Generates fuzzing seed data in a bespoke binary format from an ExchangeDataset msgpack file. Uses the provided protocol to sort request-response pairs by function code & length of response bytes required.

§Fuzzing Sessions

The role that fuzzing sessions play in the main SaM exploration loop is described in the section on How SaM works. It is implemented as follows:

  1. Rather than commencing an instrumented run of the sample (by starting a drrun.exe subprocess), the navigator binary starts aflfuzz.exe as a subprocess.
  2. aflfuzz.exe is a binary compiled by winafl-netspoof (our fork of WinAFL), and it is the entry-point for a customised WinAFL fuzzing session.
  3. Internally, aflfuzz.exe makes a call to a DLL called winafl.dll, which is also compiled by the winafl-netspoof project.
  4. winafl.dll describes how the sample must be instrumented during the fuzzing session - this includes both instrumentation for interposing on network calls, and instrumentation for coverage-guided fuzzing (which includes instrumentation to collect coverage information, and instrumenation to do soft-rollbacks (described as persistance-mode fuzzing in the WinAFL docs).
  5. winafl.dll links with, and calls into, libinject.lib, where our custom instrumentation is written in Rust (note that the out-of-the-box WinAFL instrumentation remains in winafl.dll, written in C).

In summary, during fuzzing sessions the call stack is:

  1. navigator.exe binary starts aflfuzz.exe as a subprocess
  2. which, alongside running AFL fuzzing processes, calls into the dr_client_main function in winafl.dll
  3. winafl.dll has been linked with the static library libinject.lib
  4. and libinject.lib has been linked with the tooling exported by DynamoRIO.
navigator.exe -> aflfuzz.exe -> winafl.dll -> libinject.lib

The symmetry with the setup described above in the Overview section exists because WinAFL (the project we build upon for coverage-guided fuzzing) does itself use DynamoRIO for its own dynamic instrumentation.

§How our fork (winafl-netspoof) builds on WinAFL

winafl-netspoof is only used during fuzzing sessions. The entry point is the binary aflfuzz.exe, which is part of WinAFL and unchanged in our fork.

§The most important file: winafl.c

winafl-netspoof/winafl.c compiles into the DLL winafl.dll, and it is essentially a DynamoRIO tool that describes how the target binary must be instrumented during a fuzzing session.

In our fork, winafl.c retains all of the existing instrumentation for conducting a persistant-mode fuzzing session (the mechanism WinAFL uses is discussed in the docs section covering limitations when working with Asynchronous runtimes).

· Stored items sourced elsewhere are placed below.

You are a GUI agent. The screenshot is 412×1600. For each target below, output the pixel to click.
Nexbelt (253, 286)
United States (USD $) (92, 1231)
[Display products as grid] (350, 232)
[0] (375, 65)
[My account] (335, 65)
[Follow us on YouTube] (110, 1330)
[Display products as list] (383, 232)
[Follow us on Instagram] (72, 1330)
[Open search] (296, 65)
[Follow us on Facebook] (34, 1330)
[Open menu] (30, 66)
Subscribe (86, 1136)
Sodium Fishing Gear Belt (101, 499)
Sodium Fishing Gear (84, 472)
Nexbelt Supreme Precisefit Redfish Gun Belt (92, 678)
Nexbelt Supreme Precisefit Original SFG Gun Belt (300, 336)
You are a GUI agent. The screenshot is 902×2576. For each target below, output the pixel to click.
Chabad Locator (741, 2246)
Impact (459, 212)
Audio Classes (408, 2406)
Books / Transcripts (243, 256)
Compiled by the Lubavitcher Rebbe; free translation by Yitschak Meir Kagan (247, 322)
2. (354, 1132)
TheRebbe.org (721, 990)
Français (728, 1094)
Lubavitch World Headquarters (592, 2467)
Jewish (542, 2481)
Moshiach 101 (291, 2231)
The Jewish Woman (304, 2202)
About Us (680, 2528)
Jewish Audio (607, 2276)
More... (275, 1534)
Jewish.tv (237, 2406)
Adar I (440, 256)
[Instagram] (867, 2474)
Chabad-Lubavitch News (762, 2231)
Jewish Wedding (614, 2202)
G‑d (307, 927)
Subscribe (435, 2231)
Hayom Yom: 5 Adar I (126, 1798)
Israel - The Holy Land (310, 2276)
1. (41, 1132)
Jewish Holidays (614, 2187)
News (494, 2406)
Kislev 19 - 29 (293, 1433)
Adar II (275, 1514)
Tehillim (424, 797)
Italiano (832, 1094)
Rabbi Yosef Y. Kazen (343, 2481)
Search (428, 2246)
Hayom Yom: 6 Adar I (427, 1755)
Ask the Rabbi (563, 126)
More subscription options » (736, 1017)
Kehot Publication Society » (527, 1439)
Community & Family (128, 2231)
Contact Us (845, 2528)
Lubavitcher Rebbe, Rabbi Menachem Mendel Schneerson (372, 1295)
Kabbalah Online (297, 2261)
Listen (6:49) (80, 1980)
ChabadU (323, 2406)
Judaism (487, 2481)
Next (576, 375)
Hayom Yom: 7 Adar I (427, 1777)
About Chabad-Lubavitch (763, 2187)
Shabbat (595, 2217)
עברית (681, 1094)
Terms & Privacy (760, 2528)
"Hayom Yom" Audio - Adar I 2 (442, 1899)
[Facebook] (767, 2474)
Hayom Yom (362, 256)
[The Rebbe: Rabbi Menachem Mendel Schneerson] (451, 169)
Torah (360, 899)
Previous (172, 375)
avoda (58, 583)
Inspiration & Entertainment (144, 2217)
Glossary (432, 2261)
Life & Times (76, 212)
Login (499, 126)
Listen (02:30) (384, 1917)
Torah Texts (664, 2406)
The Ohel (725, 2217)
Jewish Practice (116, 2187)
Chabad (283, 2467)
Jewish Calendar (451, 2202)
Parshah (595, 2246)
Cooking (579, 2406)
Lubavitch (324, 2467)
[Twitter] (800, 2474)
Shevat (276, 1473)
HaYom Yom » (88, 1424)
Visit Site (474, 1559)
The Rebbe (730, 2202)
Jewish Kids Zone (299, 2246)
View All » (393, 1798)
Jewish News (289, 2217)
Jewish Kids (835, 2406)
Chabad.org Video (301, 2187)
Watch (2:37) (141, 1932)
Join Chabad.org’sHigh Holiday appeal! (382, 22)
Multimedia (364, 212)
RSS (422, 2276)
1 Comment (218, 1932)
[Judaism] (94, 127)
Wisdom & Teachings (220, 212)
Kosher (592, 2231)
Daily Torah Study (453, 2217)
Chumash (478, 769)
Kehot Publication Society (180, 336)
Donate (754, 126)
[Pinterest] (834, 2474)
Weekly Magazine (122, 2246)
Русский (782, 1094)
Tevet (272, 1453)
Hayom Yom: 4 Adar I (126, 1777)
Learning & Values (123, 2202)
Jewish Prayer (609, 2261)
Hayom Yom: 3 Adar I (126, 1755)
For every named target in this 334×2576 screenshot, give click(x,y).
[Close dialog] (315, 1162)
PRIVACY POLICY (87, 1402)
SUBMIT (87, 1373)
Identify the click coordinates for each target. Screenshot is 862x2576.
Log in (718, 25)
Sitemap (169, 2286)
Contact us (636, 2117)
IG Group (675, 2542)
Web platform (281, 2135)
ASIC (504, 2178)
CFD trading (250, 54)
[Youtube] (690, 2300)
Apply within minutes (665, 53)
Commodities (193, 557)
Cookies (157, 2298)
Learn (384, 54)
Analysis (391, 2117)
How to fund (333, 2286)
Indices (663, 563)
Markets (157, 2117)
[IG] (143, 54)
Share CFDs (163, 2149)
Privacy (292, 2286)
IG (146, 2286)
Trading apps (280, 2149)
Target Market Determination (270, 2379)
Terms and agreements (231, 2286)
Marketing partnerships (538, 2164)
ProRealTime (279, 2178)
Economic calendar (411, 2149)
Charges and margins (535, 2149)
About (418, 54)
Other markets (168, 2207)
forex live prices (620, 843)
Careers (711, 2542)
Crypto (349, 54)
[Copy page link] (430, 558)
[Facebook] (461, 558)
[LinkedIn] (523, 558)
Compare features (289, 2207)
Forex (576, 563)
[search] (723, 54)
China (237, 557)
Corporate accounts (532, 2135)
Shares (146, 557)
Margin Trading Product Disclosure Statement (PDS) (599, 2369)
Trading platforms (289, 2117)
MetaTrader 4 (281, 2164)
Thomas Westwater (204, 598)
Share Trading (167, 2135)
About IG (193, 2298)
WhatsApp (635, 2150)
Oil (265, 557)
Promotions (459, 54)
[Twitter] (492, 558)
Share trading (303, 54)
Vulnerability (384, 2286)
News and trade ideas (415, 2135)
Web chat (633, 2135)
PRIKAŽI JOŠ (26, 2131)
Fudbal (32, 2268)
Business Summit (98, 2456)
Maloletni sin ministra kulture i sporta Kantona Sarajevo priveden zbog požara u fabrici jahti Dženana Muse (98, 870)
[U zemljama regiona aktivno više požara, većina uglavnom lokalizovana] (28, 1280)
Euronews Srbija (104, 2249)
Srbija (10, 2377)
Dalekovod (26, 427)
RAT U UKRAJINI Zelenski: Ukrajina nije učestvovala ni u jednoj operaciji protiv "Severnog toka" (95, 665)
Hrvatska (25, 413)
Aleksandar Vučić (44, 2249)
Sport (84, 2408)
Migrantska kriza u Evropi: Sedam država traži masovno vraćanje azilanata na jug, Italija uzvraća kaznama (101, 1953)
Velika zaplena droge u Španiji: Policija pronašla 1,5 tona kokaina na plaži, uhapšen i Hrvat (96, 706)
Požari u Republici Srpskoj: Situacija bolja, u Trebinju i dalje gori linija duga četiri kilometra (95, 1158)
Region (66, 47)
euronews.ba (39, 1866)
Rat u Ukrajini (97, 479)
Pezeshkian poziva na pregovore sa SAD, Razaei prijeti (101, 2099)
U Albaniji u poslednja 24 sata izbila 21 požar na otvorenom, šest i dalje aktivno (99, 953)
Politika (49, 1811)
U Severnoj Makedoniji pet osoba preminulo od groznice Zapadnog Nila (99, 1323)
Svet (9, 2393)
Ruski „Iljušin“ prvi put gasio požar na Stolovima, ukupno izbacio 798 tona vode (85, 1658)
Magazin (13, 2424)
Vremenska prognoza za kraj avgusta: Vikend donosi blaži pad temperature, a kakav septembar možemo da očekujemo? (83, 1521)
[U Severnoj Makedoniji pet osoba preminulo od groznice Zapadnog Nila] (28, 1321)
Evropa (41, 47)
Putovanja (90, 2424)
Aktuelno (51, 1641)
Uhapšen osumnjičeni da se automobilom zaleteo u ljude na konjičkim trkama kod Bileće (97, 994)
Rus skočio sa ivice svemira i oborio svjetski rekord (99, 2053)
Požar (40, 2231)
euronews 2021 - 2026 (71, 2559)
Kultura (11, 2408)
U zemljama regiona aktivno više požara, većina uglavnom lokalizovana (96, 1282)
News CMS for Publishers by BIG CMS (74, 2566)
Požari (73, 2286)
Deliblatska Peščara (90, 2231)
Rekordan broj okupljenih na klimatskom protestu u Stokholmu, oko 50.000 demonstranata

The main additions to winafl.c in our fork are:

  • The WinAFL CLI is augmented to accept additional CLI arguments that we forward on to our libinject Rust static library.
  • libinject_init is called (with the forwarded CLI args) in the main dr_client_main function exported by winafl.c.
  • Our main network API hooks are registered with a call to wrap_network_symbols_extern.
  • The AFL coverage bitmap used in the standard WinAFL project is partitioned into two bitmaps - one for the existing WinAFL coverage information, and the other for our additional fine-grained coverage.
  • The instrumentation to collect our fine-grained coverage is registered alongside the calls to register the original WinAFL instrumentation.

The only other significant addition is the definition of our libinject static library in winafl-netspoof/CMakeLists.txt - this ensures that WinAFL links with out libinject library at compile time (winafl.c calls into several symbols defined in libinject).

§Generating Rust Bindings for DynamoRIO

libinject/build.rs_generate_dynamorio_bindings is a build file that can be un-commented and run to autogenerate Rust bindings for DynamoRIO using rust-bindgen.

The build file writes the bindings to an output file so that they can be commited as src code for the project. The benefit is twofold, the rust-analyzer can see the files when you are writing code that calls into the bindings (helps with auto-complete and reading docs ‘on-hover’), and the bindings do not have to be re-generated on every build.

The bindings are saved at libinject/src/ffi/ffi_64.rs and libinject/src/ffi/ffi_32.rs, for 64-bit bindings and 32-bit bindings, respectively.

§When to re-generate the bindings

This might only be required if updating to a newer version of DynamoRIO where the API has changed.